The DRC responds to inquiries from university and museum-based scholars and graduate students interested in adopting DAACS software for their own archaeological research. Adoption here means not just downloading data from the DAACS website to compare with data generated independently by researchers using their own spreadsheet or database applications. Rather it means being able to enter their own data into the DAACS database application and to take advantage of the analytical and collaborative opportunities that ensue. DAACS’s partners in the DRC include faculty and their students at six leading graduate programs focusing on the archaeological study of early-modern Atlantic slave societies. The consortium also includes scholars from four research institutions that hold major archaeological collections from those societies.

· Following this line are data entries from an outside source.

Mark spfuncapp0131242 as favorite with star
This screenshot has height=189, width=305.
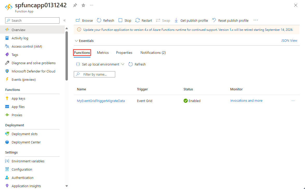point(83,5)
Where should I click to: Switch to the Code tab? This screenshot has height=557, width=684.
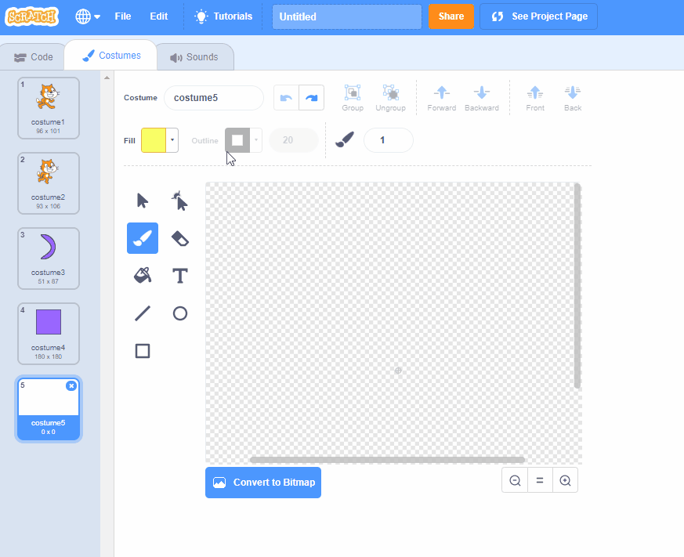(34, 57)
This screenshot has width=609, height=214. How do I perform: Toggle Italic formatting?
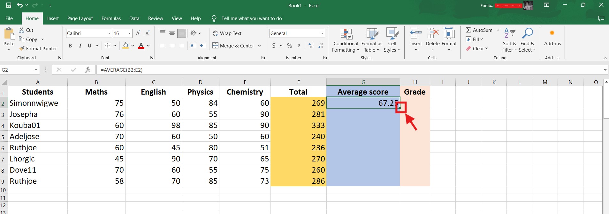[80, 46]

In collaboration with technology partners at The University of Virginia’s Institute for Advanced Technology in the Humanities and Convoy, DAACS developed a first-of-its-kind web-based database application, using open-source software tools (primarily Ruby-on-Rails and PostgreSQL), to allow our geographically dispersed collaborators to digitize, analyze, and share their archaeological data with one another and with the wider archaeological community via the DAACS website. Read more about the DAACS Research Consortium here.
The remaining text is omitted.